11.08.2005

dancing with alma

i haven't read a book assiduously for some time now. the last book i read was the book 6 of the infamous harry potter adventure. not having the time is a feeble excuse. i can give up sleeping when i like the book i’m reading. its just that, these days, i can’t focus on reading. i have started skimming some books from the hanging bookshelf in the house but i never get pass chapter 1. i easily loose my interest.
not until i got this book, dancing with cuba, a memoir of the revolution, written by alma guillermoprieto, a mexican writer who volunteered as a dance instructor in cuba in 1970. it’s a personal reflection of the writer's short-stint in cuba.

alma was an apolitical person when she went to cuba. a dancer from new york, alma was seeing the revolution in cuba from the perspective of an outsider. what’s interesting though, is that she finds the revolution as a sincere effort of the cuban people to liberate themselves and that it is inspiring enough, she herself reflects and strives to understand its depth.

in alma’s letter to jorge, her mexican friend, she wrote:

"…what’s turning to be hardest for me is this revolution. or rather, understanding what one must do in order to be a revolutionary. i’m beginning to understand that i’ve been greatly deformed by capitalism before coming here, and i see that what you were saying about the dangers of individualism is true. it takes a great deal of effort for me to stop thinking about myself. the other day for example, i was actually glad, deep down inside, when they told me that because of my cough (which is a lot better now, by the way) i wouldn’t donate blood for the people injured in the earthquake in peru. even though they’re in the most desperate situation imaginable, and we’ve been following it on the news here each day, and even fidel himself went to donate blood. i acted frustrated me not be able to go, and it did, a little bit, but not enough. i understand that this is a serious failing, and that i don’t know how to change. i mean that if i were to transform into a revolutionary like che, i would cease completely to be myself, and i can't help being scared of that."

what i appreciate in the book is the account of her experiences not from an ideological perspective but from a layman’s description. it is not rhetoric nor jargon but an objective presentation oaf what she experienced and what she felt about it.

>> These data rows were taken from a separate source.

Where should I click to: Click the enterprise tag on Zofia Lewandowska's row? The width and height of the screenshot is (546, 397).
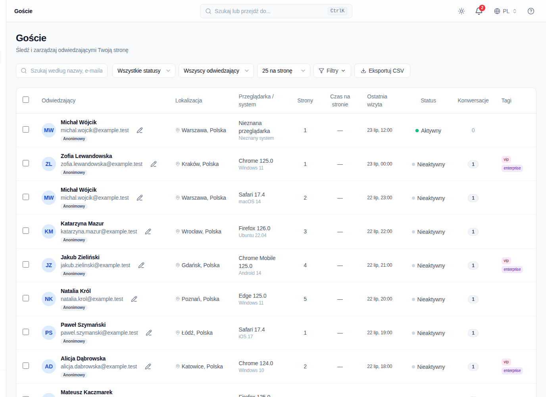click(512, 168)
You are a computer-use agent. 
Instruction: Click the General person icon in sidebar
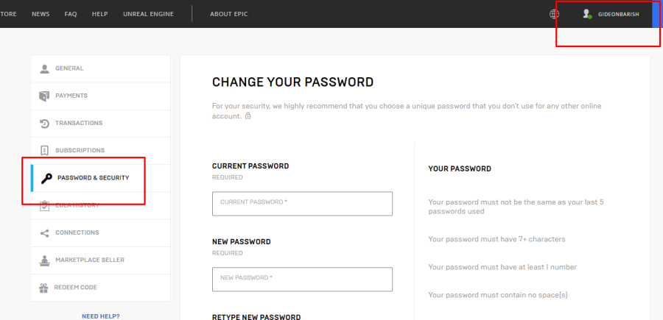click(44, 68)
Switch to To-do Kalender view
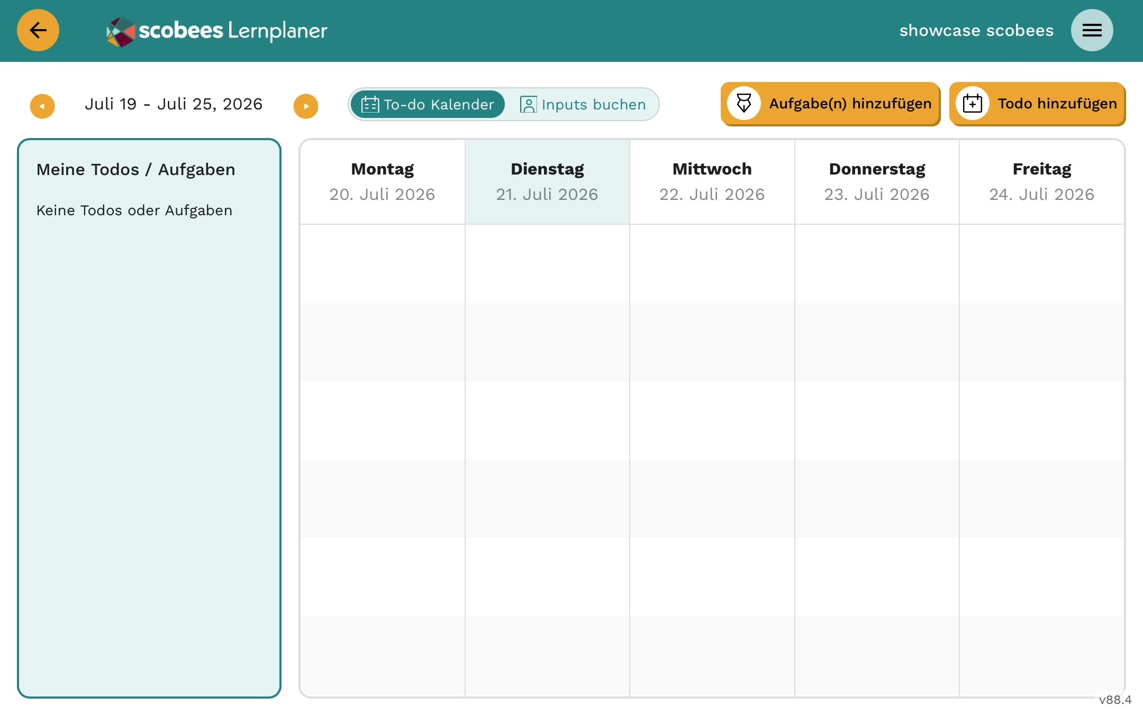 pos(428,104)

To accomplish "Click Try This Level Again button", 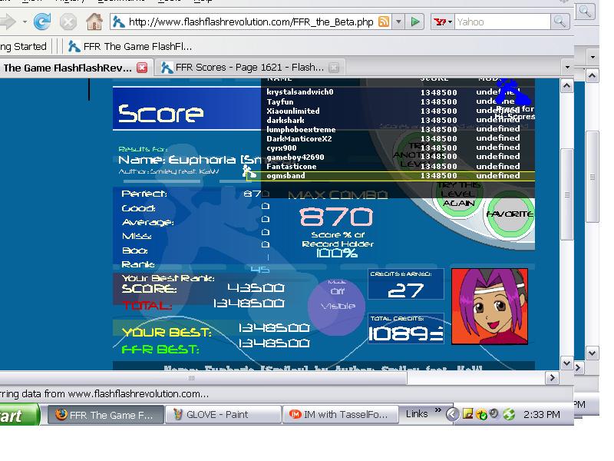I will click(458, 194).
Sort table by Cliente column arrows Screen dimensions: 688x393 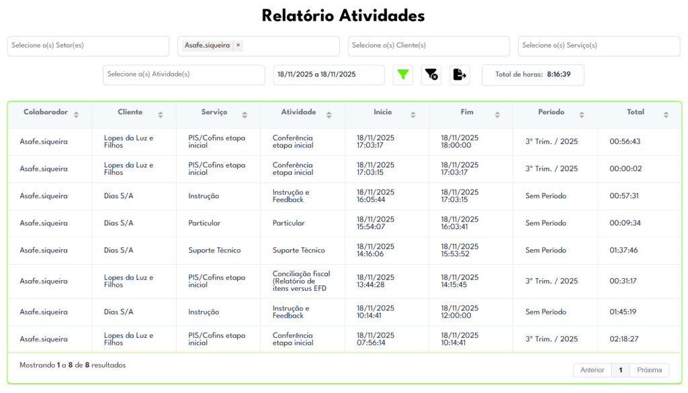point(160,114)
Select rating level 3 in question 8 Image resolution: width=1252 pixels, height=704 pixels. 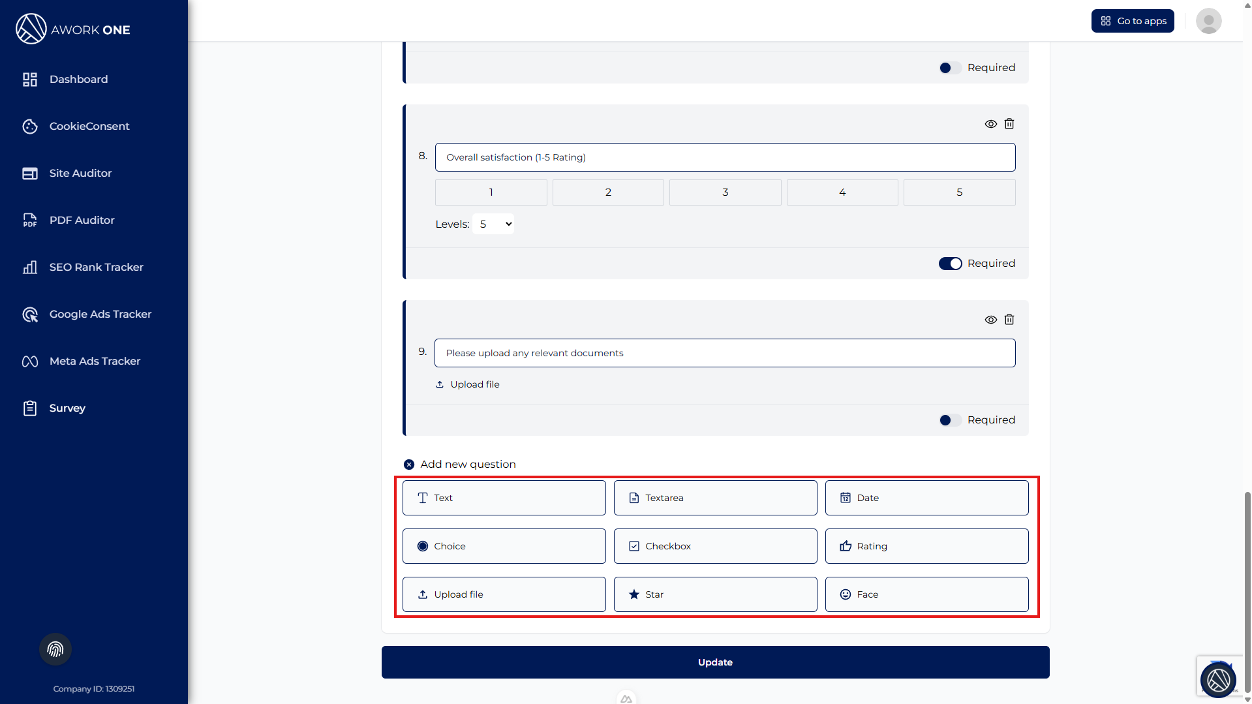point(725,192)
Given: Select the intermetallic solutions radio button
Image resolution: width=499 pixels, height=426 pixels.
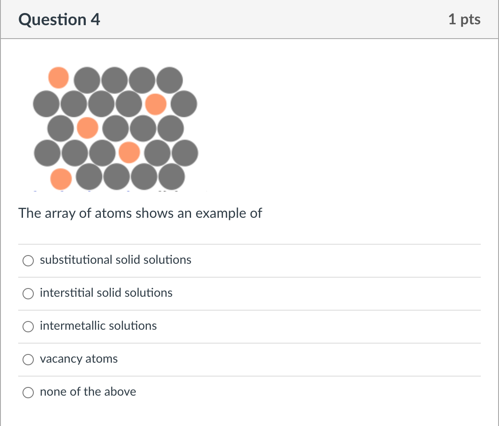Looking at the screenshot, I should [28, 327].
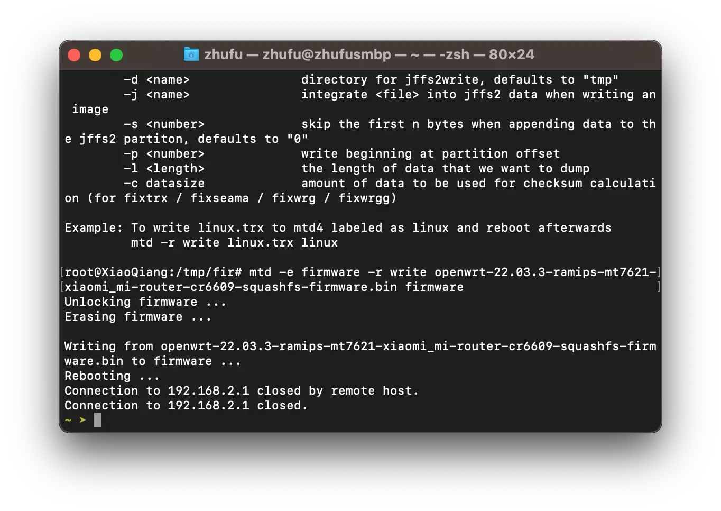721x511 pixels.
Task: Click the "80×24" size text in title bar
Action: pos(511,54)

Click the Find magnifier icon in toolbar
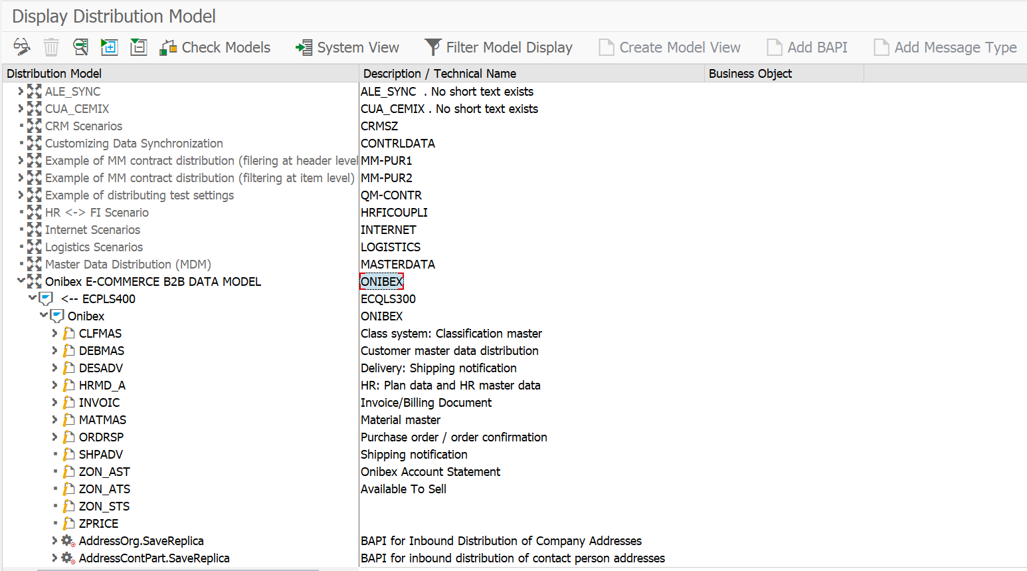pos(80,47)
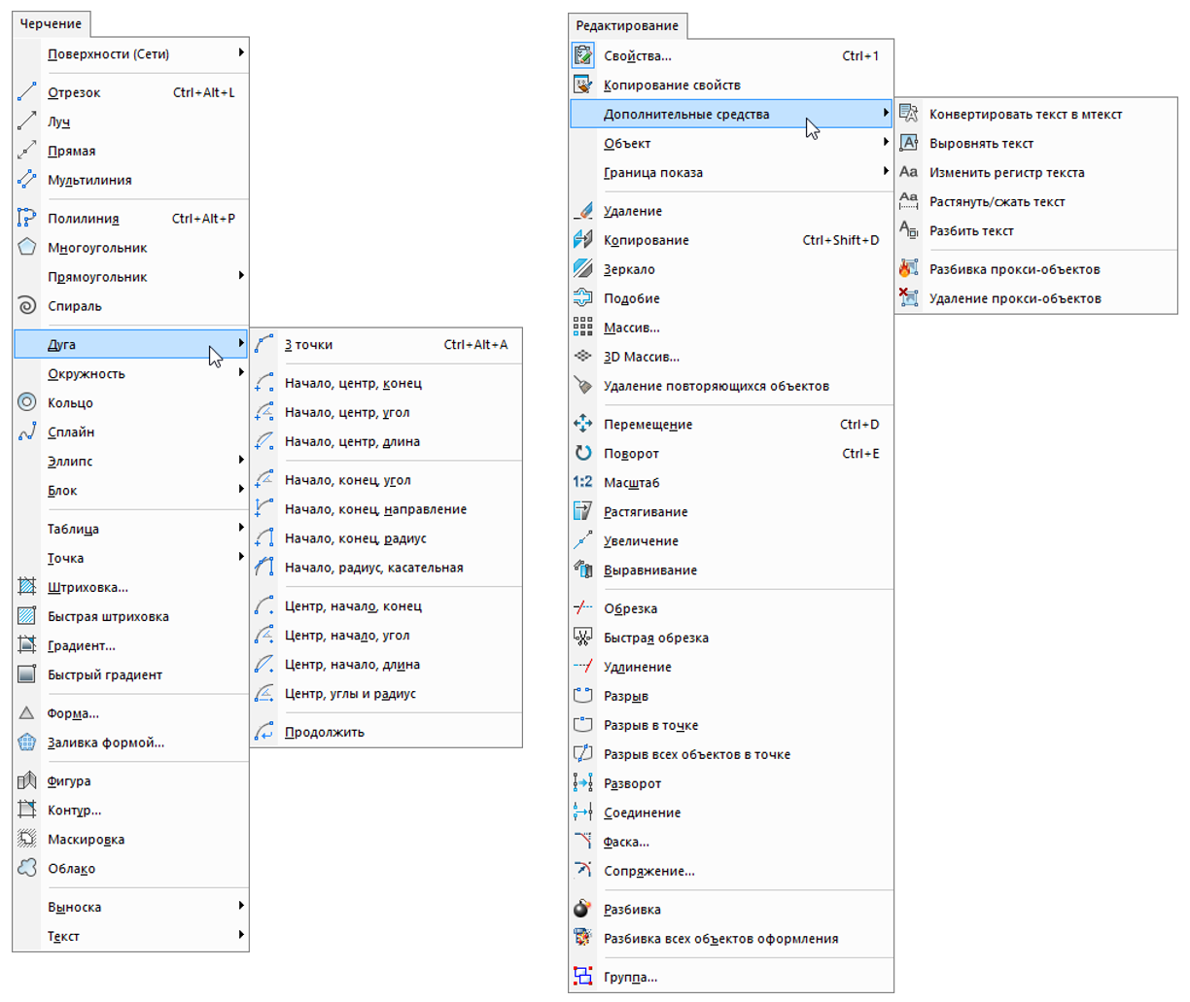Open the Граница показа submenu

pos(885,172)
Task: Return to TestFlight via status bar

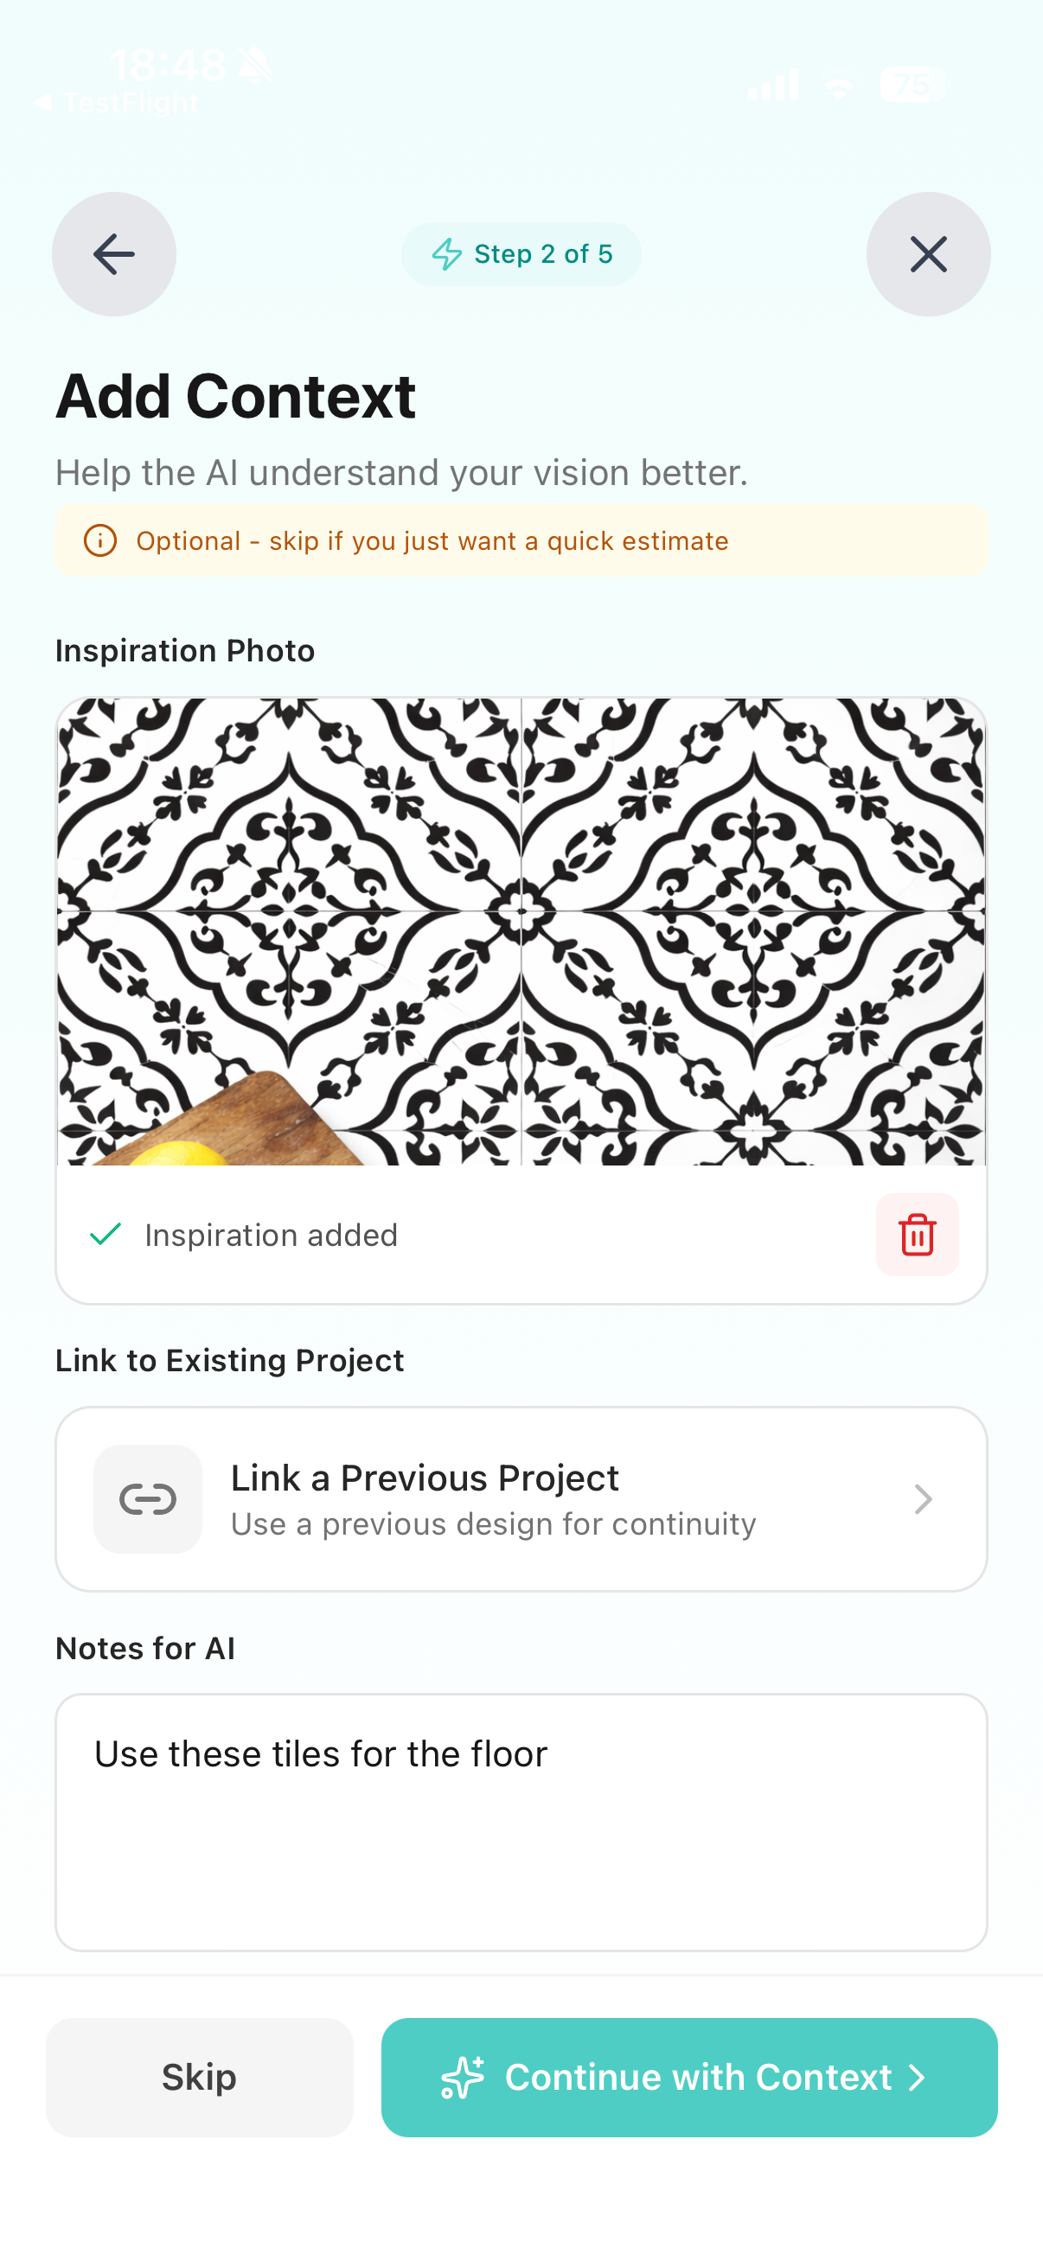Action: 119,104
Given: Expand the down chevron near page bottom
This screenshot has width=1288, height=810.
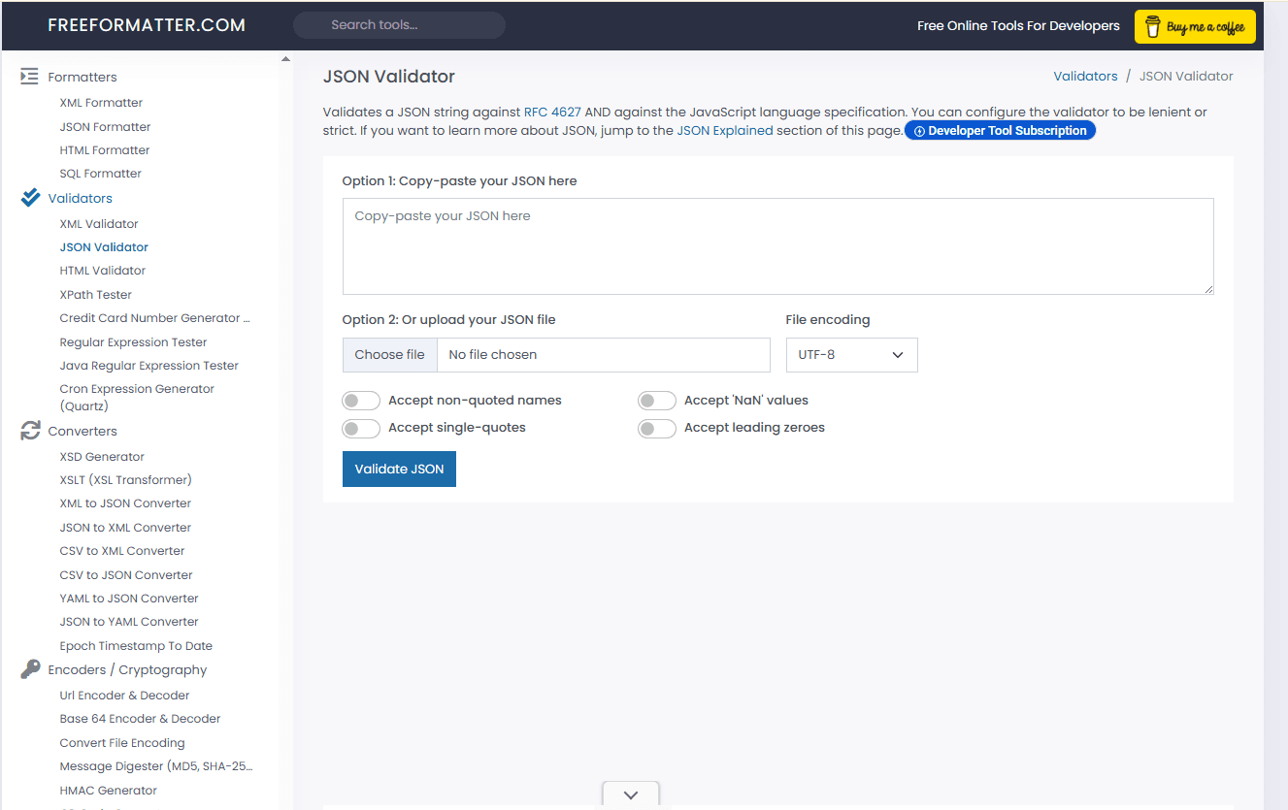Looking at the screenshot, I should click(630, 794).
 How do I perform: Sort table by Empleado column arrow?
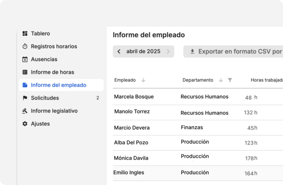point(143,80)
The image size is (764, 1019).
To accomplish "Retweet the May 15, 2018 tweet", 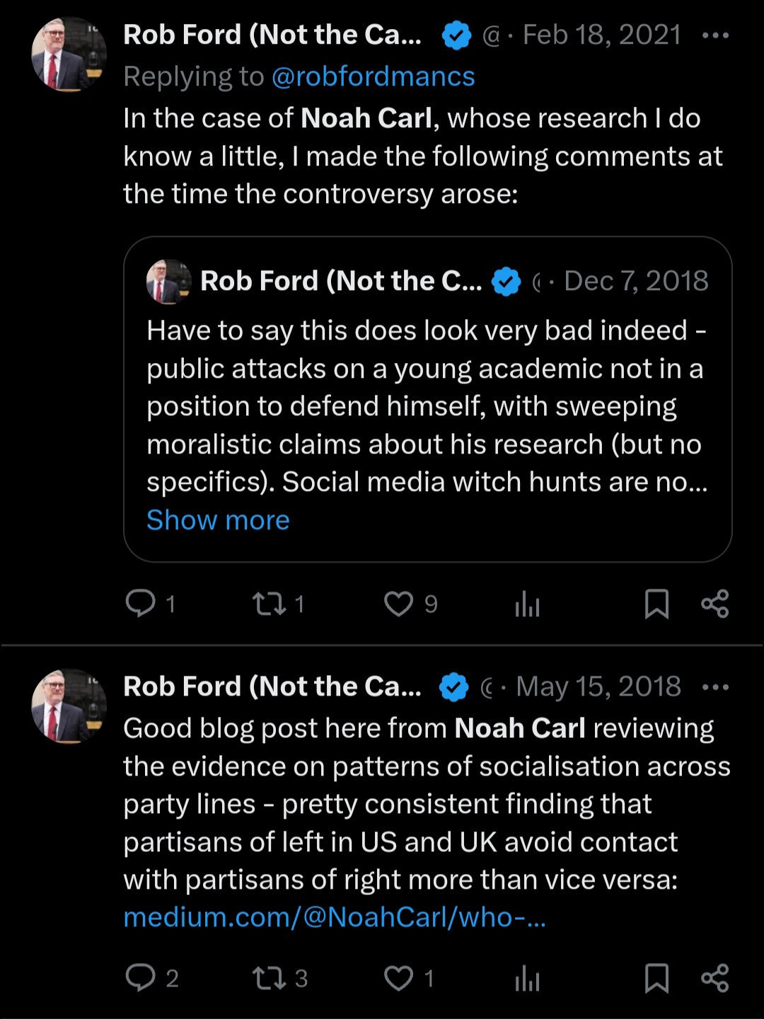I will click(269, 978).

reading the book is almost like dancing with alma. her description of cuba’s condition during those trying moments made me understand better what mao had said: revolution is not a party, not the first stage, not even after victory. i haven't finished reading the book yet, but so far, i can relate to alma’s dilemma: the desire to fully understand the fundamentals of a revolution and an almost resistance from within of the sacrifices that comes with understanding.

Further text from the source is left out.